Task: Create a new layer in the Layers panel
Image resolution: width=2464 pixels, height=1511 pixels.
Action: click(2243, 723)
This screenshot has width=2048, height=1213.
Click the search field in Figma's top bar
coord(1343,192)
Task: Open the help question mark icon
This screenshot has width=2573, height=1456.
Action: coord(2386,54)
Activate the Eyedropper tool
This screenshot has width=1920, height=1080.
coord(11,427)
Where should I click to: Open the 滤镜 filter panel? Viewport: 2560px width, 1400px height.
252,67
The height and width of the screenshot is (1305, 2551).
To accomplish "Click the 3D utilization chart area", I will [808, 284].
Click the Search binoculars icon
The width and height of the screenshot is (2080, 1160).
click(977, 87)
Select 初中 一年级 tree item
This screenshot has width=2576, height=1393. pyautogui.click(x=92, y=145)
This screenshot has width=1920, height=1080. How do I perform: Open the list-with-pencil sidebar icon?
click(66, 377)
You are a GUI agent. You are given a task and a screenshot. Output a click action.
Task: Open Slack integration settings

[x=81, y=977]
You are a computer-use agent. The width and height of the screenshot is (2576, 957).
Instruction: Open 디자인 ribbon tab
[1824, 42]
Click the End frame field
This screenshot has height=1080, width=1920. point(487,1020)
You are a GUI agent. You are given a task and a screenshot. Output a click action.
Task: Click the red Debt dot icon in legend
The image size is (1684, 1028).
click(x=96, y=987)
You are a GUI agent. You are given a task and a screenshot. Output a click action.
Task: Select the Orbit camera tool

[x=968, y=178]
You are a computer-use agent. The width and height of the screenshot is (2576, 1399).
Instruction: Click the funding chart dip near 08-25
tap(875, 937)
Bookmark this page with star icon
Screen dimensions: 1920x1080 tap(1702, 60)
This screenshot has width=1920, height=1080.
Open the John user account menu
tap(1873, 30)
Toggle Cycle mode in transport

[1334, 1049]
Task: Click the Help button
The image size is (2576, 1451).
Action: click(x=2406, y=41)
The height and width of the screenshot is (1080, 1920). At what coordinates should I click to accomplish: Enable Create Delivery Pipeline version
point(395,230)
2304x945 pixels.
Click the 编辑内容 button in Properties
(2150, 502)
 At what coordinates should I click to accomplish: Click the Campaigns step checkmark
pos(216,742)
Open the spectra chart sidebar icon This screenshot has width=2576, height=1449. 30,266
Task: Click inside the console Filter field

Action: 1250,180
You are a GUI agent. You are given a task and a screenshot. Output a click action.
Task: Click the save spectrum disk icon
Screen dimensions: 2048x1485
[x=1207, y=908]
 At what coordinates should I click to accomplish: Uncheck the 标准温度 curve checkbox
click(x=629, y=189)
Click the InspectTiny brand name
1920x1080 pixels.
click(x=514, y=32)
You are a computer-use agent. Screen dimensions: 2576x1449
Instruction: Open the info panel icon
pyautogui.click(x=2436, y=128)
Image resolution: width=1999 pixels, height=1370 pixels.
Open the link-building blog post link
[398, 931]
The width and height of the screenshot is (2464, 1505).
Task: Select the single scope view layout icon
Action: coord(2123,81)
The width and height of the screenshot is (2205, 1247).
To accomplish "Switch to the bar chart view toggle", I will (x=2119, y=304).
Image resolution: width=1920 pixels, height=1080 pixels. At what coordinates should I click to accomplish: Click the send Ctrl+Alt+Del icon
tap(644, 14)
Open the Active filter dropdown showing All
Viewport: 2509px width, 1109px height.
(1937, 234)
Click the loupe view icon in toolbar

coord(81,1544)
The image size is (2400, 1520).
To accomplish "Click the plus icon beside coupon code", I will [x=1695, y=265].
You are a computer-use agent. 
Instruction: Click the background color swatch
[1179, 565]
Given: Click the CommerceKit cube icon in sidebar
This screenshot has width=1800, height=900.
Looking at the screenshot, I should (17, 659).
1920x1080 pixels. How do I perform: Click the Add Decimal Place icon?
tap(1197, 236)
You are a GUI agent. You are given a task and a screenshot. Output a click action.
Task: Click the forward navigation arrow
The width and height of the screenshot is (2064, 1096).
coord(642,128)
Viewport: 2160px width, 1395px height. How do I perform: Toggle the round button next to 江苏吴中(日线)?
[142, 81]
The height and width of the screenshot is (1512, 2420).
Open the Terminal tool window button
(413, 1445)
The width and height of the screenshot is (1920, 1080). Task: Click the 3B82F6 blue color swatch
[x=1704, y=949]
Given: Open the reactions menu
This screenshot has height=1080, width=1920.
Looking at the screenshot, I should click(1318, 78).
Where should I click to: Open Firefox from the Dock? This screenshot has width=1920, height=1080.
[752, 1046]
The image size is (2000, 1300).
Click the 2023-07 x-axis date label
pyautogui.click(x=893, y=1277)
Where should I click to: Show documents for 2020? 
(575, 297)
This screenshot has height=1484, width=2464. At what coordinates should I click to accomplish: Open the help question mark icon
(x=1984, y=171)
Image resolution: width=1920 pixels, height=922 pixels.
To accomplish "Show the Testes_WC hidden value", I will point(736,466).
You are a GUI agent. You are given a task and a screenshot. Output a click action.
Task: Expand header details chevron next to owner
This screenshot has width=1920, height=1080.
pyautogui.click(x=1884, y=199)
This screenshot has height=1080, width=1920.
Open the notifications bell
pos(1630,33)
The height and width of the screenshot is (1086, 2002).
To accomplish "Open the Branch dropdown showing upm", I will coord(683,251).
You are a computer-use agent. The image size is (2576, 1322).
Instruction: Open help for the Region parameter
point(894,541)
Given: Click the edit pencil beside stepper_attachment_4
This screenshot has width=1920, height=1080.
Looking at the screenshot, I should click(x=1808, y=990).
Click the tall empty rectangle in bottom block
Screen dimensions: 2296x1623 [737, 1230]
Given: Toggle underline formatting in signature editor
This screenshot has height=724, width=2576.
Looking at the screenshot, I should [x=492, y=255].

Task to complete →
Your response should be made up of the lines in the data that contain the word "showing".

Answer to this exercise →
Open the Active filter dropdown showing All
To accomplish "Open the Branch dropdown showing upm", I will coord(683,251).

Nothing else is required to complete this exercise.